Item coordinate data
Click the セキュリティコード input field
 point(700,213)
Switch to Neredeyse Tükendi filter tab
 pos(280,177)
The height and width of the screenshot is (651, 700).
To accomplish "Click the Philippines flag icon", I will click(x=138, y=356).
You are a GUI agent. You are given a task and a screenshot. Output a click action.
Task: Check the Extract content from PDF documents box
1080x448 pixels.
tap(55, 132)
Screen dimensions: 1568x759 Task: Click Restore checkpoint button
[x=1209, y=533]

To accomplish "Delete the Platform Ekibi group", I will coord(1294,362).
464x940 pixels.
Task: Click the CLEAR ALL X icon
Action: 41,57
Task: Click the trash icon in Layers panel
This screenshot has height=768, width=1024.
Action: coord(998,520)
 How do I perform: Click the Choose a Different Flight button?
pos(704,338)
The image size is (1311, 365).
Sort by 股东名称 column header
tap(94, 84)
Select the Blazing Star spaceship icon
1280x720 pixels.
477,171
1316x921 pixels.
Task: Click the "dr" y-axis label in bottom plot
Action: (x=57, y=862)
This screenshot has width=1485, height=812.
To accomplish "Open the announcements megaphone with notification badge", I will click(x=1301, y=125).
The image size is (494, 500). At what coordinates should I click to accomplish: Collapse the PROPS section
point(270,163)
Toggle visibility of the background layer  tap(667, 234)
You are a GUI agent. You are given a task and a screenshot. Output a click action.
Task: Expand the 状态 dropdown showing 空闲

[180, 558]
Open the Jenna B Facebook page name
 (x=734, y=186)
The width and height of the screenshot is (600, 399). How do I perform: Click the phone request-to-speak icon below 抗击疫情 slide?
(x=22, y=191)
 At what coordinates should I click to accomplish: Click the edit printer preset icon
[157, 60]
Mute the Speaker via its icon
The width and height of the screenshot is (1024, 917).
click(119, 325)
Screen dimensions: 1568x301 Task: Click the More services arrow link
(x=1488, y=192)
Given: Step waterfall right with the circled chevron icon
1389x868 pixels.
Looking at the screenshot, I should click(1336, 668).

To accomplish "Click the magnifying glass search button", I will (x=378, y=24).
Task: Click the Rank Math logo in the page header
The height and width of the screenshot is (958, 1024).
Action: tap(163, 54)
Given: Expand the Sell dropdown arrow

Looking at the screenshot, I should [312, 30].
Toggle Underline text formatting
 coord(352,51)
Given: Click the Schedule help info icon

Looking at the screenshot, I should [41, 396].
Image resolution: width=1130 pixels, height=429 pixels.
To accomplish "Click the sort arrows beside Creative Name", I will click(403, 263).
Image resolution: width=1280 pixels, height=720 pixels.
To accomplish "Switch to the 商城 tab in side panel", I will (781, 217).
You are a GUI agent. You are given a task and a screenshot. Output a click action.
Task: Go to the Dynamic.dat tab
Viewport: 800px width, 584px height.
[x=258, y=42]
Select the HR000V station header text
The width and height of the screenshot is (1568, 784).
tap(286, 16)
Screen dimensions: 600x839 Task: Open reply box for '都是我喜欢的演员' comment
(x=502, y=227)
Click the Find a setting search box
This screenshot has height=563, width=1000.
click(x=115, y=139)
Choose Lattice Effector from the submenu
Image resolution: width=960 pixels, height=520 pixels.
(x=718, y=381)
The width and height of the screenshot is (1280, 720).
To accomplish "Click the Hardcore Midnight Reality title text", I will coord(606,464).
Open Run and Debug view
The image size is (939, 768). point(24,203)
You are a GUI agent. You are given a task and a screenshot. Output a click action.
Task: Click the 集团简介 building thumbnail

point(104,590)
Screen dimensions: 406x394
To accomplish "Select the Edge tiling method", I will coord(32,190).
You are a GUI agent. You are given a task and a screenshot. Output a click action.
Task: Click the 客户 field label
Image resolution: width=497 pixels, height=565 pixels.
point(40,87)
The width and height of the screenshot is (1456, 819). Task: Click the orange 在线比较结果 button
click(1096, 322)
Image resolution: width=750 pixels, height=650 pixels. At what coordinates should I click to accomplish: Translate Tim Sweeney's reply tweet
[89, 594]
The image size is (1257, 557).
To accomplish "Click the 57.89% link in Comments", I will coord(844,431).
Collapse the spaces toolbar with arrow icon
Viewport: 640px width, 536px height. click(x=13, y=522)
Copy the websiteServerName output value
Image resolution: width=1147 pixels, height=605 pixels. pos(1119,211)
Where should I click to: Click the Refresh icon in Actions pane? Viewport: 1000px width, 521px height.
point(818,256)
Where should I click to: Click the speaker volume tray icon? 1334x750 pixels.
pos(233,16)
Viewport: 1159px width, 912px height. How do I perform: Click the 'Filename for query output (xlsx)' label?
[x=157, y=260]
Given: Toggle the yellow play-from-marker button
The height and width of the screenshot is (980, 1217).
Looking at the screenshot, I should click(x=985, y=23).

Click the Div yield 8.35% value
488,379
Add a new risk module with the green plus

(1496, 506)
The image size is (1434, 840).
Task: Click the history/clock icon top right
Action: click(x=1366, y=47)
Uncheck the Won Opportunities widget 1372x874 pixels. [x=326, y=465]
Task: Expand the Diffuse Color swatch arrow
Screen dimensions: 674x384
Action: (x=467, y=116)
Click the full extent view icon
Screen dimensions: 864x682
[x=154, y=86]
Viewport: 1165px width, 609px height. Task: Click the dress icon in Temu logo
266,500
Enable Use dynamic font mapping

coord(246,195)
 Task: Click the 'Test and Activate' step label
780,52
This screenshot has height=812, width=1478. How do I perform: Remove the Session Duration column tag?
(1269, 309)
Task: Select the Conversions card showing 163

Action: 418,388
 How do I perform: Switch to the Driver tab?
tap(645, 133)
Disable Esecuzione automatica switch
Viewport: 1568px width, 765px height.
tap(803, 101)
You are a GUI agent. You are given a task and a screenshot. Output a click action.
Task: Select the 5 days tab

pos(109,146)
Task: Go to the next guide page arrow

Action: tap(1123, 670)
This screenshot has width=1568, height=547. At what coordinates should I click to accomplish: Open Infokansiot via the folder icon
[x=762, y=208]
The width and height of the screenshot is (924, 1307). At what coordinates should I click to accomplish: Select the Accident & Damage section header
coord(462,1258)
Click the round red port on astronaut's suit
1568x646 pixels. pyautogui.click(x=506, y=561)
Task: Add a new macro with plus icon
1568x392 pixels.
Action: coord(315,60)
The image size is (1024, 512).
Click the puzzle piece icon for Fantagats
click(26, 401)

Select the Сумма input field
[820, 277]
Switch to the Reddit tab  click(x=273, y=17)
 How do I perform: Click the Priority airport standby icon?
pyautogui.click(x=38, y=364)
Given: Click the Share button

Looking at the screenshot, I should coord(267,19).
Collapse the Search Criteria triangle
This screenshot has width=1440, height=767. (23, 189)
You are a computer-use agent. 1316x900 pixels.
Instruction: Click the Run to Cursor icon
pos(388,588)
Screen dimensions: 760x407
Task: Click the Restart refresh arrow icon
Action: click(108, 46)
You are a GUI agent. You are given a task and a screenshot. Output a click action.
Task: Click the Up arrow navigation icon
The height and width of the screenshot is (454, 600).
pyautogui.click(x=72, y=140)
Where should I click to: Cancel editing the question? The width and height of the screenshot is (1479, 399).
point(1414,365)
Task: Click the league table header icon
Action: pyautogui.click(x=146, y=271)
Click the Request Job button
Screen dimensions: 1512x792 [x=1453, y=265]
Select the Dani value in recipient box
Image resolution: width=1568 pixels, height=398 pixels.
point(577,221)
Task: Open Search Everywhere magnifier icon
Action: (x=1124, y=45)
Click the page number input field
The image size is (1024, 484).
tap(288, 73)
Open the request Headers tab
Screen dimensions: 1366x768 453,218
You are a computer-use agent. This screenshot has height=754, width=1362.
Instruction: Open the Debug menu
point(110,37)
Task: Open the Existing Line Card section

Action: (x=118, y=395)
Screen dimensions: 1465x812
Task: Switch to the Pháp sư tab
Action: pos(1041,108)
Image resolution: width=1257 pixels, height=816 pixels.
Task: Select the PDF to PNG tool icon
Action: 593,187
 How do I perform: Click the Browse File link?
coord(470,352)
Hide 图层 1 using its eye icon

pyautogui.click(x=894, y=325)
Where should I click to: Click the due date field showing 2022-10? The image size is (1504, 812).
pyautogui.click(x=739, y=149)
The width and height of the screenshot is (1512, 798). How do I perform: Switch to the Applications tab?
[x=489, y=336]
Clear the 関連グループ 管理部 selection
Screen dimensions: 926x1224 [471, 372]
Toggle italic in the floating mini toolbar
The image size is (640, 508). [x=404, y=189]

Written task:
Copy the entries word for word, starting at the line that contains "Clear the 関連グループ 管理部 selection" and going through the last line of the entries.

Result:
Clear the 関連グループ 管理部 selection
Screen dimensions: 926x1224 [471, 372]
Toggle italic in the floating mini toolbar
The image size is (640, 508). [x=404, y=189]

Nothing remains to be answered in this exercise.